◆ **DATASET EXCERPTS**:
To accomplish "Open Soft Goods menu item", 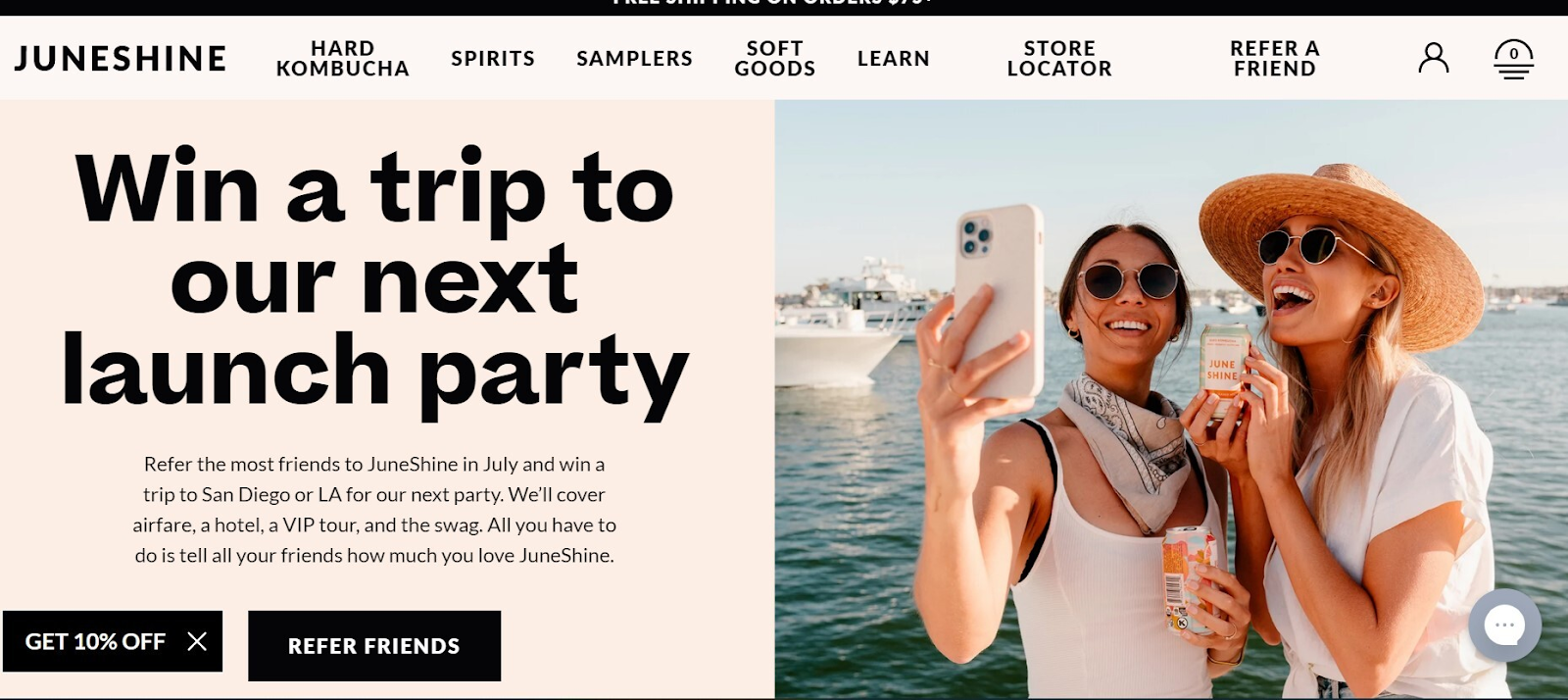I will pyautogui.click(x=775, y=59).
==
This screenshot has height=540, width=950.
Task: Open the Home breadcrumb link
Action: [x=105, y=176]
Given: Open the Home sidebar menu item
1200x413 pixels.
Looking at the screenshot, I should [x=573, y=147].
* * *
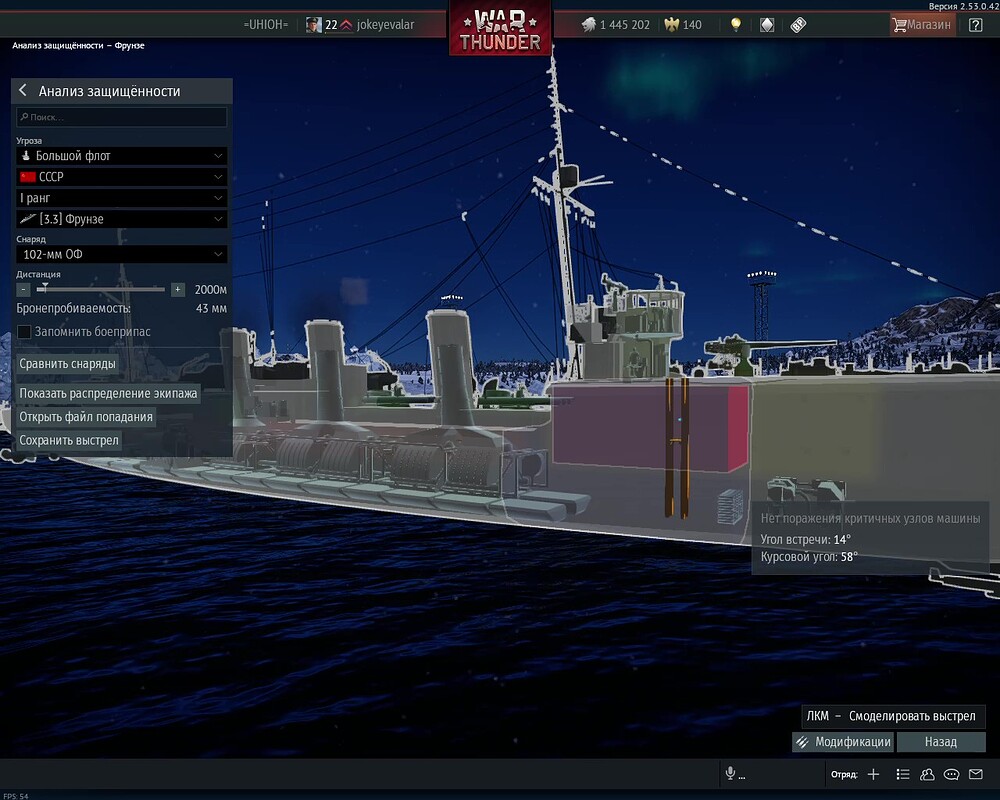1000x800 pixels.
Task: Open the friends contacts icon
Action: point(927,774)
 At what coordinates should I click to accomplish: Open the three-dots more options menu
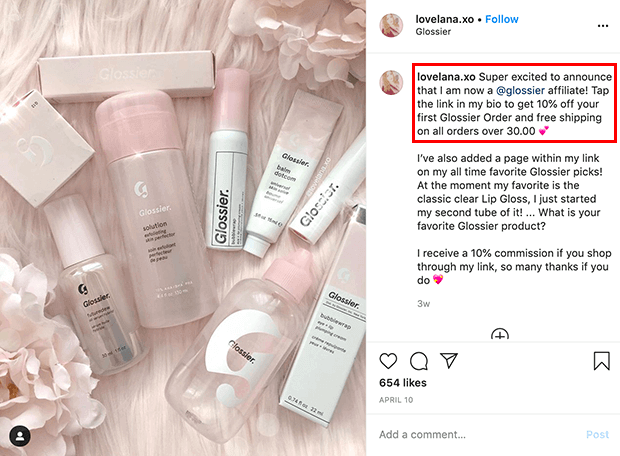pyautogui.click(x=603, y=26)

◆ **PROBLEM TO SOLVE**: Reproduce only the data between the lines holding "Given: Open the Home sidebar menu item" and "Looking at the", inclusive, renaming "sidebar" to "navigation" and leaving everything else unchanged.

◆ **RESPONSE TO THE TASK**:
Given: Open the Home navigation menu item
1200x413 pixels.
Looking at the screenshot, I should [x=573, y=147].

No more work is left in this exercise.